A trapezium is a quadrilateral that has 4 unequal sides and 4 unequal angles. Squares and rectangles are the most common shapes that people recognize, and they have 4 right (90 degree) angles. Trapeziums have nothing in common, and nothing that matches. Trapeziums follow no rules. But I am not really talking about a shape here,
Here is the real story of how I became a trapezium:
In one of my jobs, I am a math tutor. Being a math tutor is great! It ties in some of greatest natural strengths – helping people, teaching, and knowing a lot about random subjects. One day, some fellow math tutors and I were looking over a Geometry textbook, and discussing quadrilaterals (remember we are math tutors, this kind of thing happens daily for us) and a coworker noticed one called a trapezium. He laughed at me, and said that I was a trapezium because I was weird and didn’t fit in anywhere.
My coworker had brilliantly pointed out that I too had 4 uneven sides and 4 unequal angles. He meant it as an insult, he kept bringing it up again and again and laughing at me. But I didn’t really care, I have been called many names before. I kind of liked this one, I think he was right. I am pretty weird, I always have been. I embraced the Trapezium, because I thought it sounded cool.
But really, I embraced it because it was a symbol for me. The name Trapezium showed me that the rest of the world knew and recognized that there was something different about me. Not that I ever was very good at hiding it, but I felt like I was hiding it so well for a long time. But that coworker saying that I was like a trapezium symbolized to me that those around noticed that I was somehow slightly different, and to me it seemed to indicate that they were ok with it. If he can understand, or at least tolerate my differences, then maybe that is a sign. Maybe I can embrace my differences instead of hiding them away. Maybe I can lean into the things that make me unique and share them with the world, instead of clutching them away in the dark recesses of my brain.

- _DATA EXCERPTS_:
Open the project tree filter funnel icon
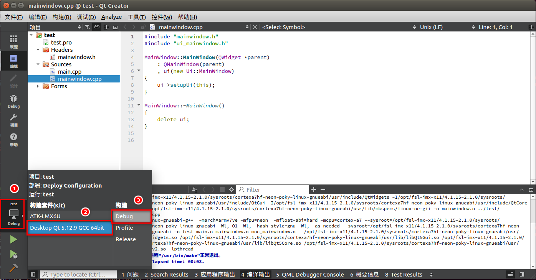The height and width of the screenshot is (280, 536). point(87,27)
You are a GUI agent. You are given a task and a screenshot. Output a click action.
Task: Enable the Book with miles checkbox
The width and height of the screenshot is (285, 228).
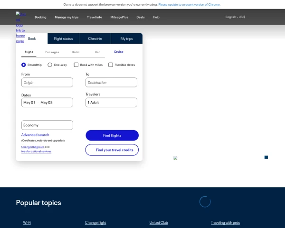pos(76,65)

- _TRY IT_: Please list the natural strengths that the text about becoming a trapezium says math tutoring ties in. The rows are separate material and have no connection to the text above them.

- _EXERCISE SOLUTION_:
- Helping people
- Teaching
- Knowing a lot about random subjects